Beginning with the first line of the entries below, quote each line until you reach and include the line with "The image size is (1920, 1080).".

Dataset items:
::::
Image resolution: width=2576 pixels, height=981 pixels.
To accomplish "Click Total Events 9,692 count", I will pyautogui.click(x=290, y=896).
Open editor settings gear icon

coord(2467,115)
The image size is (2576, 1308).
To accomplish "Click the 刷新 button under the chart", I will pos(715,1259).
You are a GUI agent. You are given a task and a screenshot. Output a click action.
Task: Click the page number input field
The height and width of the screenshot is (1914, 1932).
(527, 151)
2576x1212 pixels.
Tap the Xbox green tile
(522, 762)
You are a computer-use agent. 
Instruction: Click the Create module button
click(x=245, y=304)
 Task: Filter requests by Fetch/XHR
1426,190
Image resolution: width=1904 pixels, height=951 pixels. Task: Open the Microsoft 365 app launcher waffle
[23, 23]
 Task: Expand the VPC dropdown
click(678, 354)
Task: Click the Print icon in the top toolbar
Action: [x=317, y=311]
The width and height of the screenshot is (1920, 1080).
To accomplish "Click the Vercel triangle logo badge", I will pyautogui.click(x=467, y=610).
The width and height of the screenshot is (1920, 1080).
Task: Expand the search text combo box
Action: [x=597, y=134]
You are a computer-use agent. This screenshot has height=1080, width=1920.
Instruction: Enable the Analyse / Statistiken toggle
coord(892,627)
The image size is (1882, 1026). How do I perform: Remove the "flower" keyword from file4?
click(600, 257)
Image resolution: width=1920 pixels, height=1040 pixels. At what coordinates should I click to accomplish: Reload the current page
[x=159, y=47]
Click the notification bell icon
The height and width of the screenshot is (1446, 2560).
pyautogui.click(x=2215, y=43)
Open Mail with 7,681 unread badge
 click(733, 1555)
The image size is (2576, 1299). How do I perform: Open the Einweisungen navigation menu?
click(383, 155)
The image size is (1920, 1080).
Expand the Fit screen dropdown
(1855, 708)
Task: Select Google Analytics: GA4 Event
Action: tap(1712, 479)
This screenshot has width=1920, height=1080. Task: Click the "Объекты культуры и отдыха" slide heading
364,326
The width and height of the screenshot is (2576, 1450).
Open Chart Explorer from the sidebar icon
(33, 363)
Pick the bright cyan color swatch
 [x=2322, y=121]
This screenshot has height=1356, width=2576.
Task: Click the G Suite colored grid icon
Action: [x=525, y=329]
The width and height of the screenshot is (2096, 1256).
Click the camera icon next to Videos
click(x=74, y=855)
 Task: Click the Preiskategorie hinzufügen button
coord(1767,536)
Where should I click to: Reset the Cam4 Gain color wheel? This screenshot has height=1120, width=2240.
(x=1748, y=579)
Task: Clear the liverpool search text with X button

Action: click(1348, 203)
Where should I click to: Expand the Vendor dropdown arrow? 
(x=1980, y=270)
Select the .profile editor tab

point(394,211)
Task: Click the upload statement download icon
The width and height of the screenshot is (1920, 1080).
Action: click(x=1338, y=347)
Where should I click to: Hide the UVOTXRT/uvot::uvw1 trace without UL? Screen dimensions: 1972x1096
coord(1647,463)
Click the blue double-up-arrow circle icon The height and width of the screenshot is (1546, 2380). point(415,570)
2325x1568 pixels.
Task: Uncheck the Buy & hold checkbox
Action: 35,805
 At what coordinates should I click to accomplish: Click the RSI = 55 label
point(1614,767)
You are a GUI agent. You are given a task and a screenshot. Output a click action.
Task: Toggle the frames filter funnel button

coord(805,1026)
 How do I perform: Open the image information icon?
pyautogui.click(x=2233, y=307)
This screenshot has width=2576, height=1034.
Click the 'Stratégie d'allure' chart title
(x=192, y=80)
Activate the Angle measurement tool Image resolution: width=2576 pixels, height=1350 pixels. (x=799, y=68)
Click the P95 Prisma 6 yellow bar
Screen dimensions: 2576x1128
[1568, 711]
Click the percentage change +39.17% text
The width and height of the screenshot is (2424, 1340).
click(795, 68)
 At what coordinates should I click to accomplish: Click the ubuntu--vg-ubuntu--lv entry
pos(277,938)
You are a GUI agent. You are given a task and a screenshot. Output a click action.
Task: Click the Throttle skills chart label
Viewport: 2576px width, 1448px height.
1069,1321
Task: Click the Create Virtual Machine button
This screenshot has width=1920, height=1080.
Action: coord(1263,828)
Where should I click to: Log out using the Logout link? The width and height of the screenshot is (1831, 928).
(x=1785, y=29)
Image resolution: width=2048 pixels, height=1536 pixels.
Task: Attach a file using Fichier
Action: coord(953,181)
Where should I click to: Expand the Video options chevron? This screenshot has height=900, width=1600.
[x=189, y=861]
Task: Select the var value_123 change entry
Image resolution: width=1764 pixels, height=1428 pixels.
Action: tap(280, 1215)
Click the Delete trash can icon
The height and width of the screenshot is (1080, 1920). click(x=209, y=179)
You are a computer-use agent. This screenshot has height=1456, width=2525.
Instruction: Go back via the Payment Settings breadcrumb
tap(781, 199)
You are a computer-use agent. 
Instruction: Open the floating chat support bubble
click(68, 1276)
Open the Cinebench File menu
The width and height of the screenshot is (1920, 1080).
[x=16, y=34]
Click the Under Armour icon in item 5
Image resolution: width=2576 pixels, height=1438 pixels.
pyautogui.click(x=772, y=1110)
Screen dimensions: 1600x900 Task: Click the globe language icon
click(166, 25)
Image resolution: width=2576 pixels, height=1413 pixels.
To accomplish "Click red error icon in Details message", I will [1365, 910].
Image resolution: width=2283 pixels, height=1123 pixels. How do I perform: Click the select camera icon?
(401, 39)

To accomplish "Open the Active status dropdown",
::::
> _Exercise result_:
Image resolution: width=2576 pixels, height=981 pixels.
To accomplish "Click Total Events 9,692 count", I will pyautogui.click(x=290, y=896).
Open editor settings gear icon

coord(2467,115)
The image size is (2576, 1308).
To accomplish "Click the 刷新 button under the chart", I will pos(715,1259).
You are a GUI agent. You are given a task and a screenshot. Output a click action.
Task: Click the page number input field
The height and width of the screenshot is (1914, 1932).
(527, 151)
2576x1212 pixels.
Tap the Xbox green tile
(522, 762)
You are a computer-use agent. 
Instruction: Click the Create module button
click(x=245, y=304)
 Task: Filter requests by Fetch/XHR
1426,190
Image resolution: width=1904 pixels, height=951 pixels. Task: Open the Microsoft 365 app launcher waffle
[23, 23]
 Task: Expand the VPC dropdown
click(678, 354)
Task: Click the Print icon in the top toolbar
Action: [x=317, y=311]
The width and height of the screenshot is (1920, 1080).
To accomplish "Click the Vercel triangle logo badge", I will pyautogui.click(x=467, y=610).
The width and height of the screenshot is (1920, 1080).
Task: Expand the search text combo box
Action: [x=597, y=134]
You are a computer-use agent. This screenshot has height=1080, width=1920.
Instruction: Enable the Analyse / Statistiken toggle
coord(892,627)
The image size is (1882, 1026). How do I perform: Remove the "flower" keyword from file4?
click(600, 257)
Image resolution: width=1920 pixels, height=1040 pixels. At what coordinates should I click to accomplish: Reload the current page
[x=159, y=47]
Click the notification bell icon
The height and width of the screenshot is (1446, 2560).
pyautogui.click(x=2215, y=43)
Open Mail with 7,681 unread badge
 click(733, 1555)
The image size is (2576, 1299). How do I perform: Open the Einweisungen navigation menu?
click(383, 155)
The image size is (1920, 1080).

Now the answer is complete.